Task objective —
Render every line of the records below as a JSON list of strings, with one string per line and blank lines omitted.

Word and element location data

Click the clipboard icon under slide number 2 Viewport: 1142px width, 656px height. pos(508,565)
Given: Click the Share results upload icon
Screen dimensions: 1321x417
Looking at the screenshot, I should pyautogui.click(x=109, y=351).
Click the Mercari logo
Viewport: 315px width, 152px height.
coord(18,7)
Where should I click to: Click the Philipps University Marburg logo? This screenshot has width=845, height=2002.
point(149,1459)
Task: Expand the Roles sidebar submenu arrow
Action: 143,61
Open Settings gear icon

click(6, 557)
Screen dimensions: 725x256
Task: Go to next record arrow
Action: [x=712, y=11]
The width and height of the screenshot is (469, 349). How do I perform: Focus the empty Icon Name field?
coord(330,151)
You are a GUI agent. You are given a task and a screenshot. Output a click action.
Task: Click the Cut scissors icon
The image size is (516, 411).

Exercise solution —
[
  "Click the clipboard icon under slide number 2 Viewport: 1142px width, 656px height. pos(508,565)",
  "Given: Click the Share results upload icon",
  "Screen dimensions: 1321x417",
  "Looking at the screenshot, I should pyautogui.click(x=109, y=351).",
  "Click the Mercari logo",
  "Viewport: 315px width, 152px height.",
  "coord(18,7)",
  "Where should I click to: Click the Philipps University Marburg logo? This screenshot has width=845, height=2002.",
  "point(149,1459)",
  "Task: Expand the Roles sidebar submenu arrow",
  "Action: 143,61",
  "Open Settings gear icon",
  "click(6, 557)",
  "Screen dimensions: 725x256",
  "Task: Go to next record arrow",
  "Action: [x=712, y=11]",
  "The width and height of the screenshot is (469, 349). How do I perform: Focus the empty Icon Name field?",
  "coord(330,151)",
  "You are a GUI agent. You are given a task and a screenshot. Output a click action.",
  "Task: Click the Cut scissors icon",
  "The image size is (516, 411)."
]